I believe in the right to self-defense. I believe that that right encompasses, to some extent, the right for individuals to bear arms — even though that's a particular right I personally choose not to exercise it.
By recognizing that right I have, in recent years, focused my solutions to the gun-violence problem around the edges — solutions I thought might be effective in keeping guns out of the wrong hands (convicts, the mentally ill, domestic abusers, and so forth). I've even suggested expanding gun-safety classes. (Yes, I've also argued that guns, far from being the inanimate objects their defenders try to suggest they are, are uniquely efficient tools of death. It's possible to hold both ideas in my head.)
It's meant nothing.
The latest mass shooting has changed my mind on one part of the issue, though. I now favor an assault weapons ban.
My conservative friends will be angry with me. Some will say "what do you mean by assault weapons?" They've decided to contest such efforts, essentially, by essentially denying that any such category exists or can even be reasonably defined, mocking the lack of gun knowledge possessed by anti-gun activists.
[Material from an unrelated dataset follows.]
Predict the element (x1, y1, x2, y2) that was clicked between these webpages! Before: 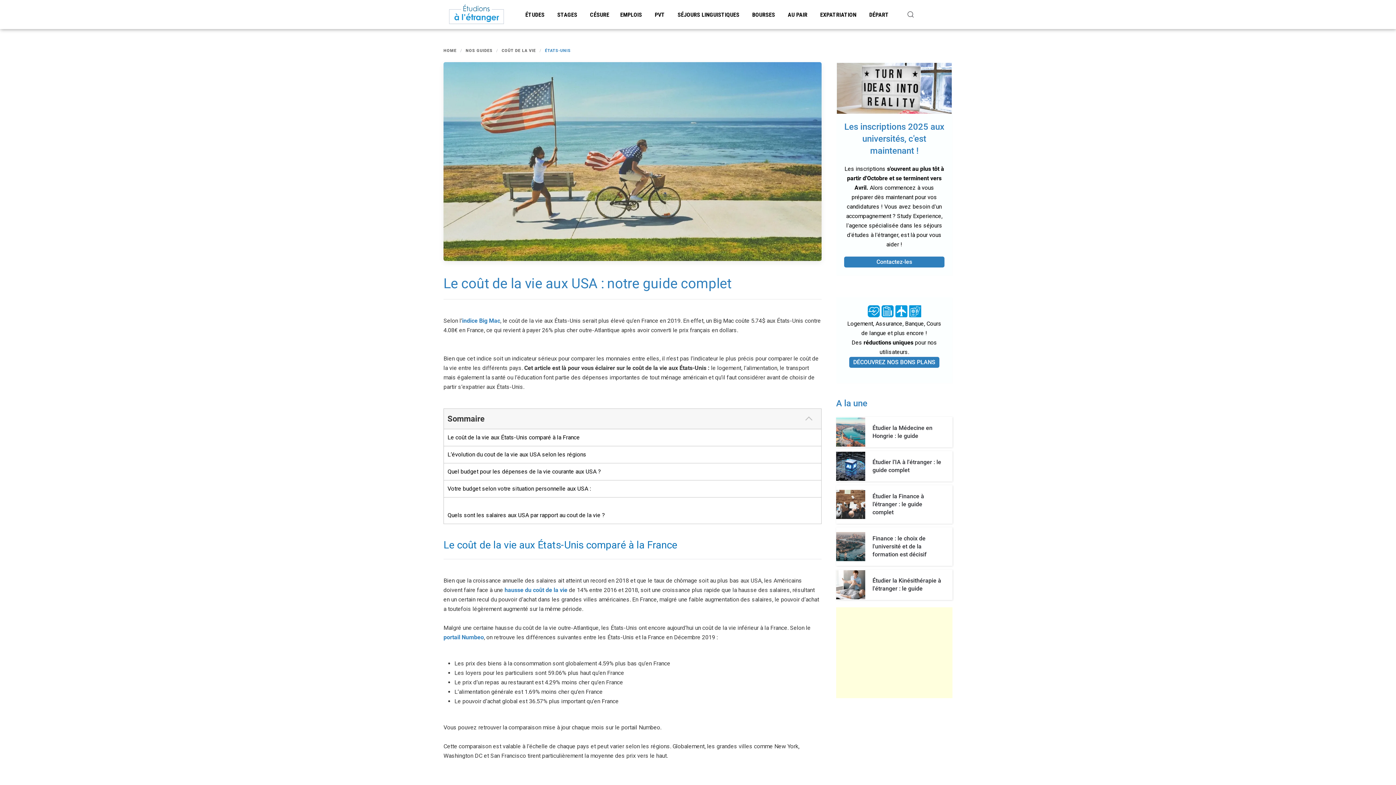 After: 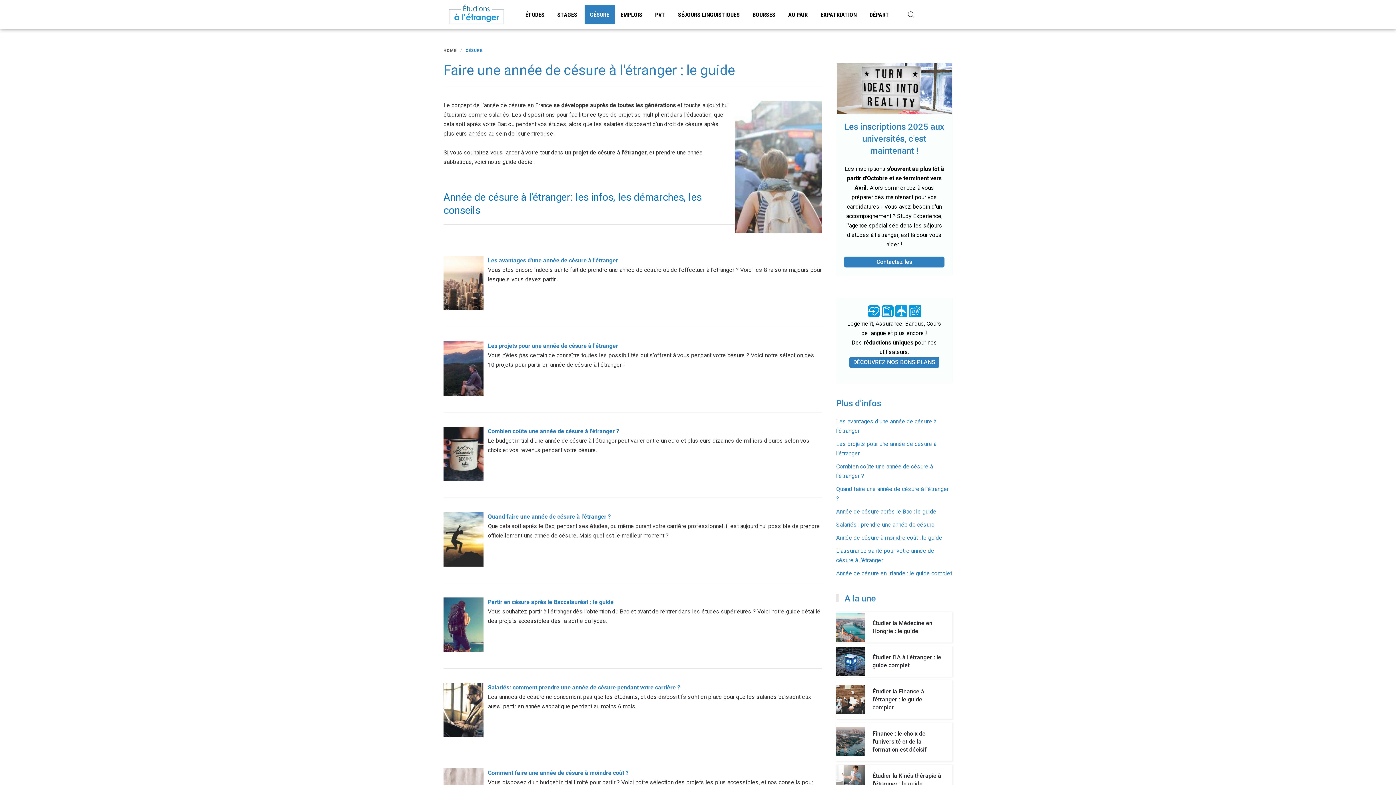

But — my conservative friends will object to this — we know assault when we see them. As I say in my latest column with Ben Boychuk:
"
The Orlando attacker used a high-power semi-automatic rifle with a large, easily reloadable magazine. This allowed him to kill or injure a large number of people in a relatively short time. Most people recognize such a gun for what it plainly is: An assault weapon."
I'll let the lawyers come up with a more precise definition.
But yeah: An assault weapon makes it easy to fire rounds quickly, and features a large magazine so the shooter can fire many rounds quickly. If guns are uniquely efficient tools of death, then what we commonly understand to be assault weapons exist on a whole other plane.
The fair question to this is:
Will it work? The answer:
It probably depends on how the law is executed.
I don't pretend this is a perfect answer to the gun violence problem. But reducing the number of assault weapons available to the public might begin to reduce the number of mass shootings American experiences. Even that won't be perfect: Dylann Roof, after all, killed nine people in a Charleston church using nothing more than a handgun.
My conservative friends will suggest I want to infringe on their rights — that I'm on the side of gun grabbers or tyrants or worse. The truth is, though, we have few rights in American life that aren't at least a bit curtailed because of the harms they can create. As a working journalist, I'm a big fan of the First Amendment, but I'm not allowed to libel or slander people without consequence. The American people can judge that some types of weapons create more harm than good, and act accordingly.
My conservative friends will suggest such a law would be ineffective. They might be right! But it might also be the case that the law does its job, but does it imperfectly. That's the great thing about conservative and libertarian views of governance: Government only has to be imperfect once to validate anti-government beliefs. The rest of us should not let perfect be the enemy of good.
What's more, the Supreme Court has just turned away challenges to state assault weapons bans. It suggests that even the gun-friendly court sees the right to guns as having some limitations.
Curbing guns is not the only answer to curbing gun violence. But it might well be
part of the answer. We should act accordingly.